DATA SUPPLIED
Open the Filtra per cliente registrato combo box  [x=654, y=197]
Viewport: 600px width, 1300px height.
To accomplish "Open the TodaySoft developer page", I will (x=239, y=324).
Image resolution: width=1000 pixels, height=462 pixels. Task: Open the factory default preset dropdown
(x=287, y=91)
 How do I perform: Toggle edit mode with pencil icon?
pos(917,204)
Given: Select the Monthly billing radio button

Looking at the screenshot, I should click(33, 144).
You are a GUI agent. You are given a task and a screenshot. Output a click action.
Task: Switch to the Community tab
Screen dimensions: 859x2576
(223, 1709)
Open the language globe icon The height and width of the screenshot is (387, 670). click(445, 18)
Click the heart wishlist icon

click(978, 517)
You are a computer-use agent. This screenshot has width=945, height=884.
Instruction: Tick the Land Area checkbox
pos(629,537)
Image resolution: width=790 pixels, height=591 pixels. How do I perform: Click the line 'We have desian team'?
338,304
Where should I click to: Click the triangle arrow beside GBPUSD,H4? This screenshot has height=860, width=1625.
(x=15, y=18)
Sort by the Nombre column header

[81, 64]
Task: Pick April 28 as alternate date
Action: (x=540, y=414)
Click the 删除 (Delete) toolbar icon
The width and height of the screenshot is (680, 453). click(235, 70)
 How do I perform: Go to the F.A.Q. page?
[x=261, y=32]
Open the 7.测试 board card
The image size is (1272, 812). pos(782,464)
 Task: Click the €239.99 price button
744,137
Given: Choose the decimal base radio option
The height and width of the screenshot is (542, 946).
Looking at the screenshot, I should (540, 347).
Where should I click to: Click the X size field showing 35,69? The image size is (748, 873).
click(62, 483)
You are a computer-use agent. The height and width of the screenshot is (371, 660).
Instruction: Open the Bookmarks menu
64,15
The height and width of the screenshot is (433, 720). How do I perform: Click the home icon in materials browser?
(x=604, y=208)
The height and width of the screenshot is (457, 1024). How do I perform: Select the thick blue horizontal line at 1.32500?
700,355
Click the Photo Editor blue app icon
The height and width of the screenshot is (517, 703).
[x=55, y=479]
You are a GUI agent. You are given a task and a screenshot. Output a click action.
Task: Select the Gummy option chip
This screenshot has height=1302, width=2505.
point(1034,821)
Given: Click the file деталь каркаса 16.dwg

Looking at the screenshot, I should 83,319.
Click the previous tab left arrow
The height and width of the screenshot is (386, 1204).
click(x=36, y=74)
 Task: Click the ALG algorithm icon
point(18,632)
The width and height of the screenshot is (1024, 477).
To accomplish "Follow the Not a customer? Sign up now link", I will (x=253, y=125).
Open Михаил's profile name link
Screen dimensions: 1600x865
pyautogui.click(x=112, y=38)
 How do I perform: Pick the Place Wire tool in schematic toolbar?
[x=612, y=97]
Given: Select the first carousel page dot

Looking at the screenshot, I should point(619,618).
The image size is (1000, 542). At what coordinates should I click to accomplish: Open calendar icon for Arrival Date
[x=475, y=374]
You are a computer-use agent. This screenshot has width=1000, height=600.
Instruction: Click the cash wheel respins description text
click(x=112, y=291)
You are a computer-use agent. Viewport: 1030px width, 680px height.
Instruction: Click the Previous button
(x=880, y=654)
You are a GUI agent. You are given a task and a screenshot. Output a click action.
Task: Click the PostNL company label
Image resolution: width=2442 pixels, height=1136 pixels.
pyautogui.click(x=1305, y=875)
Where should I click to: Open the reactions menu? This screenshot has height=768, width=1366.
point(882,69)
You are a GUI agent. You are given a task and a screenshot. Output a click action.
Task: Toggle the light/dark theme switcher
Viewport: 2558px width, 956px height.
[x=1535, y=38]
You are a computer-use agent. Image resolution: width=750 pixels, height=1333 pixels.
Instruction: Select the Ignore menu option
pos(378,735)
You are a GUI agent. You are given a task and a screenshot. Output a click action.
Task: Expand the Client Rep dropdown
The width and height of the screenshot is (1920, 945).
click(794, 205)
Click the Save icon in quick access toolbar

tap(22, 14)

EXERCISE OBJECTIVE
Using the records above, copy every line that has the word "computer" in it.

TASK SOLUTION
You are a computer-use agent. This screenshot has width=945, height=884.
You are a computer-use agent. The height and width of the screenshot is (371, 660).
You are a computer-use agent. This screenshot has width=1000, height=600.
You are a computer-use agent. Viewport: 1030px width, 680px height.
You are a computer-use agent. Image resolution: width=750 pixels, height=1333 pixels.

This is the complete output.